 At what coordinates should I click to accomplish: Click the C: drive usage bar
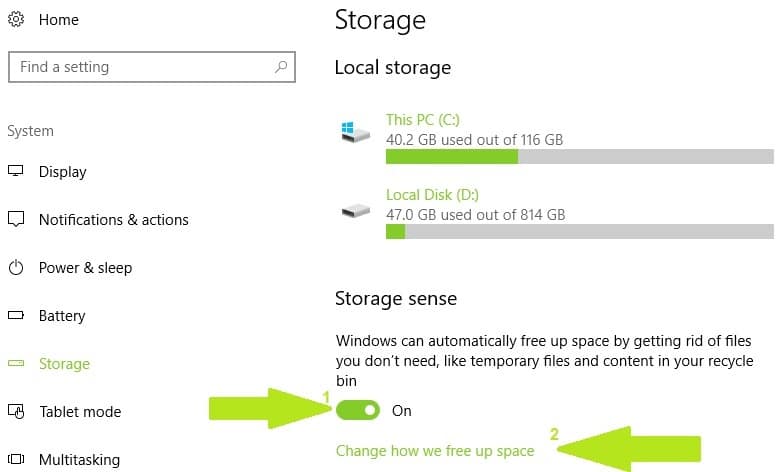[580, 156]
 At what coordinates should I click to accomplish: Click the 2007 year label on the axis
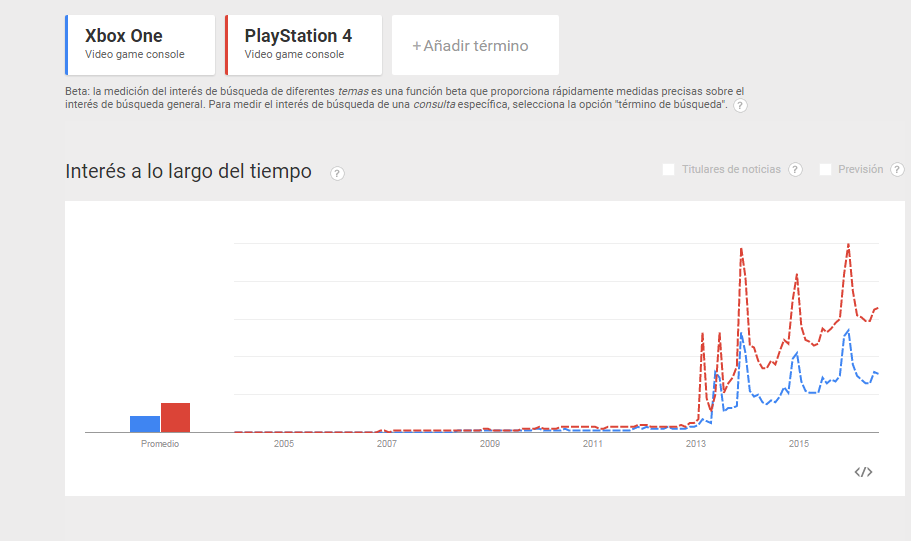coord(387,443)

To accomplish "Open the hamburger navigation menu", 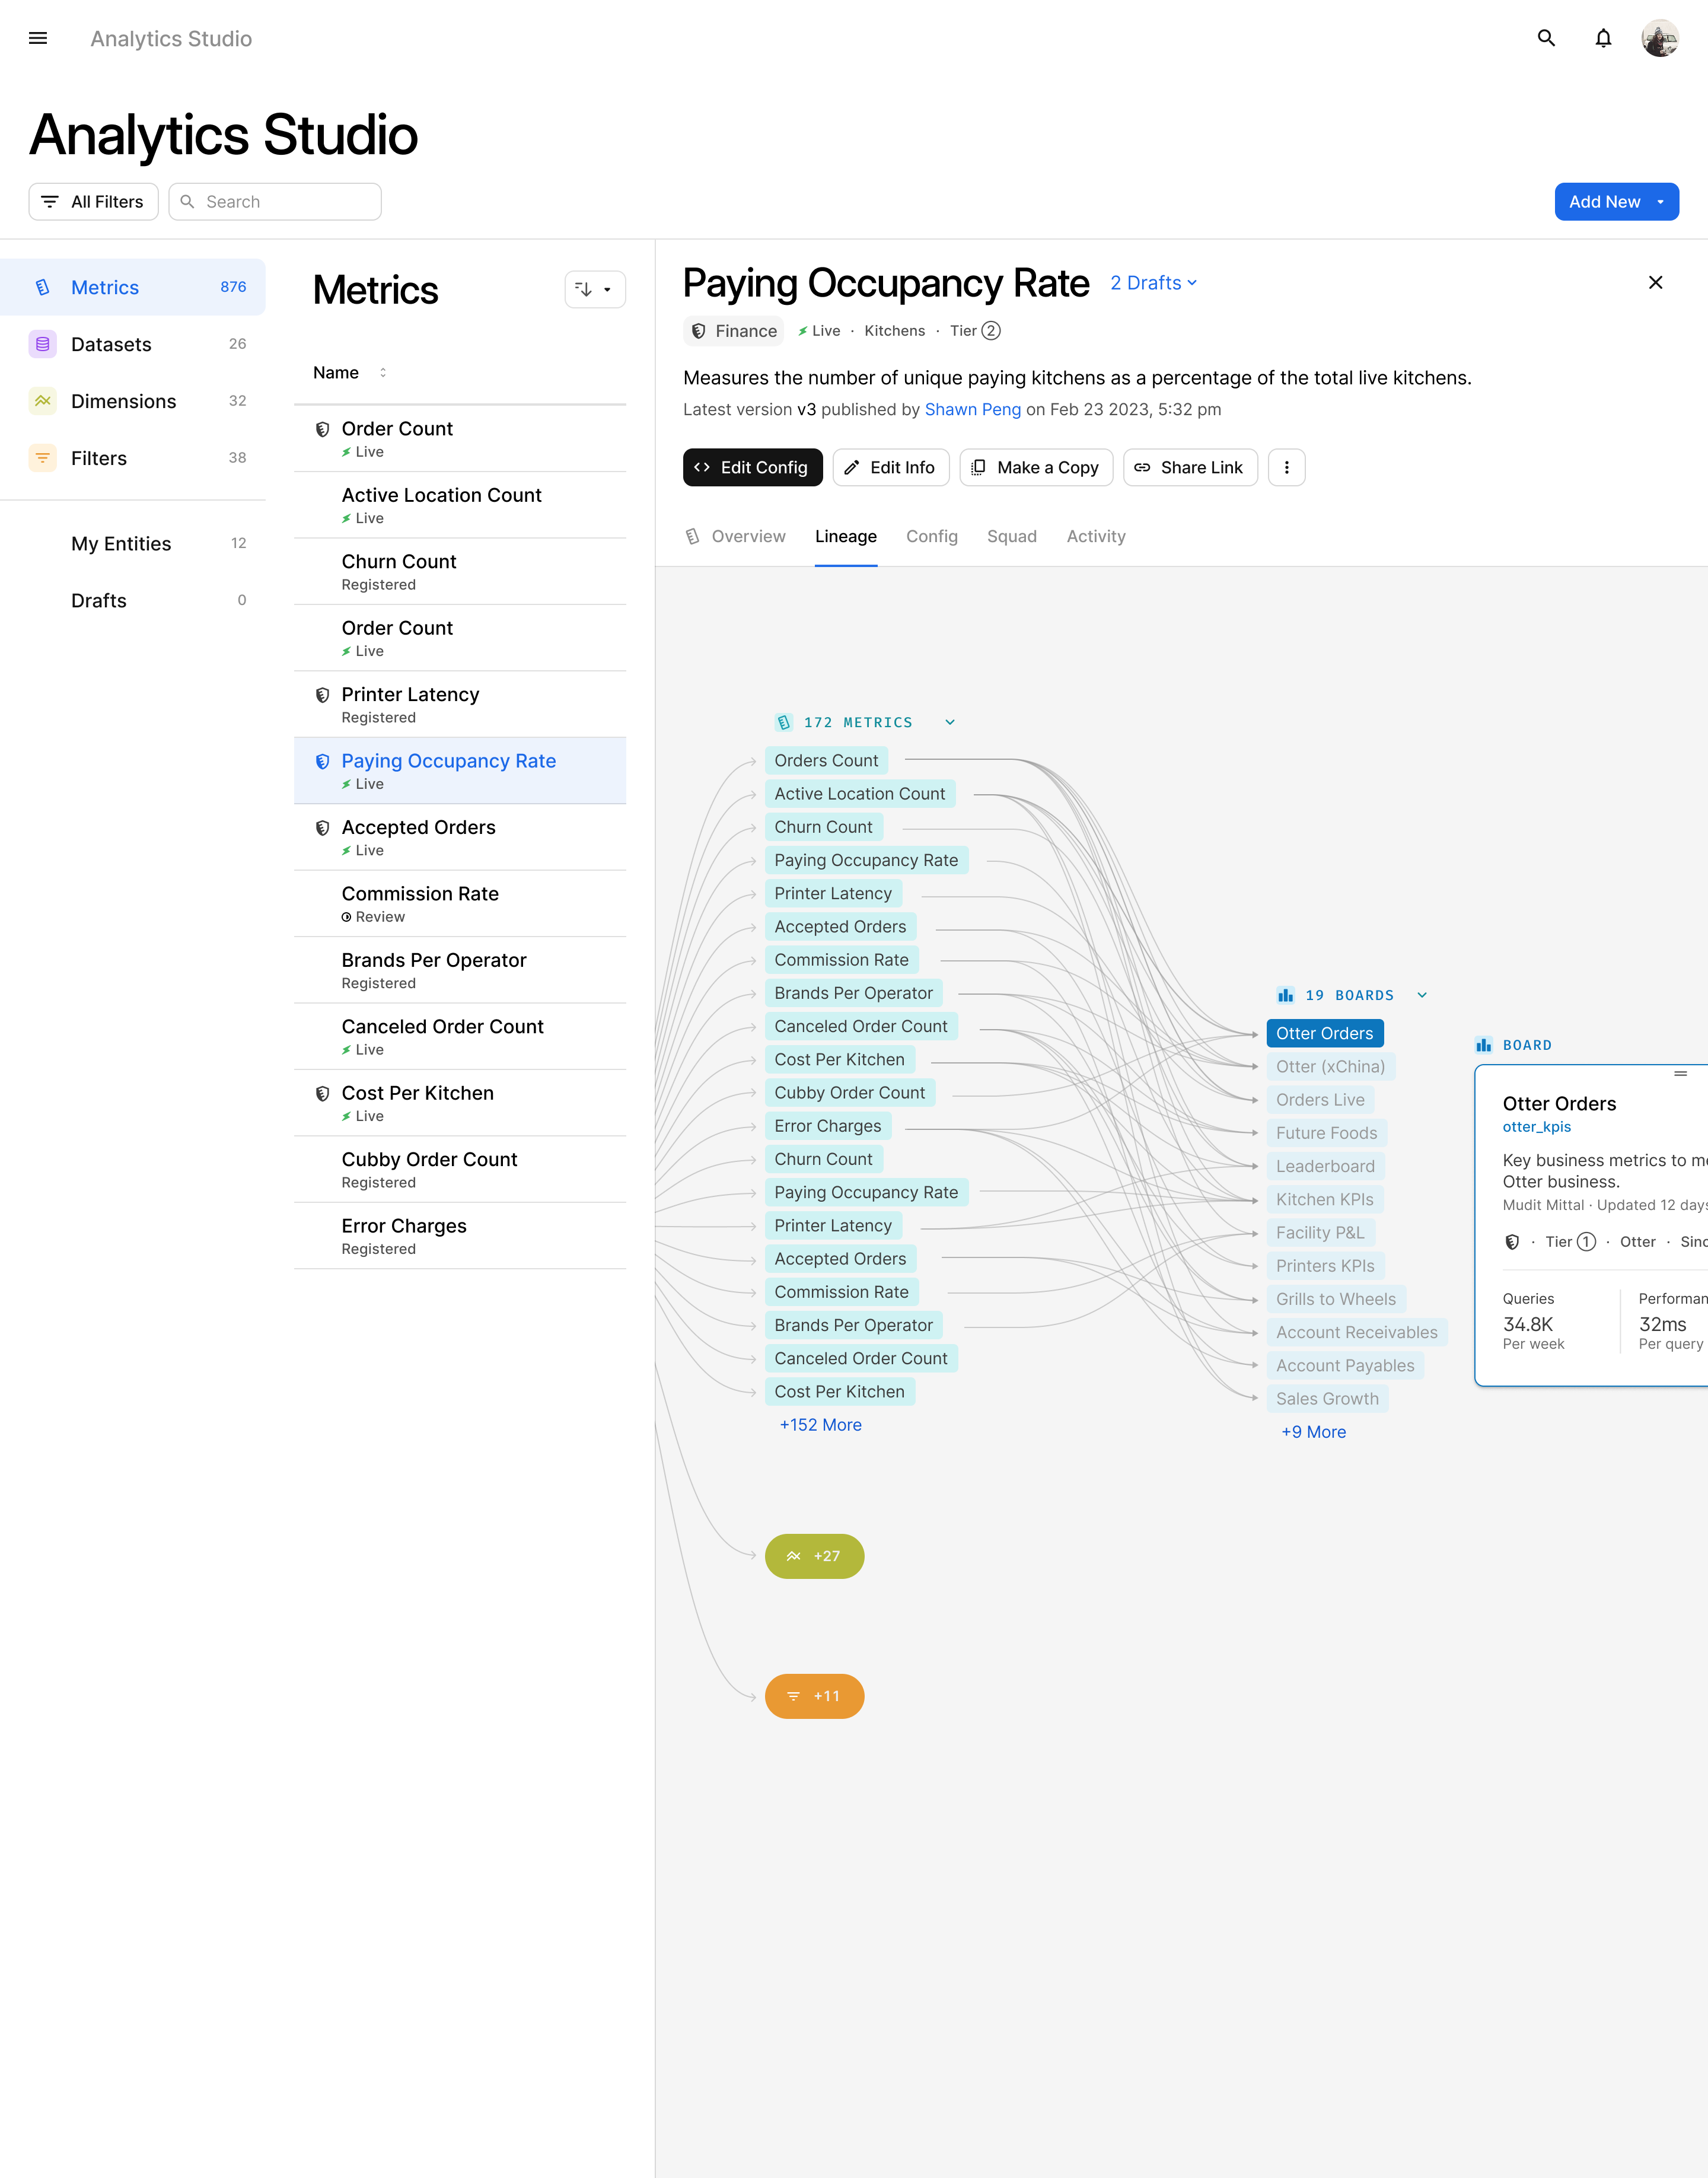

• **What is required**
Rewrite every line of the material above, including the requests, but multiply each coordinate in the answers by 1.95 and round it to a whole number, with halves rounded up. Leave the pictures out.

• **Response to the exercise**
 At what coordinates should I click to accomplish: Click the C: drive usage bar
[1131, 304]
 At what coordinates should I click to accomplish: Click the 2007 year label on the axis
coord(755,864)

To accomplish "Open the hamburger navigation menu", 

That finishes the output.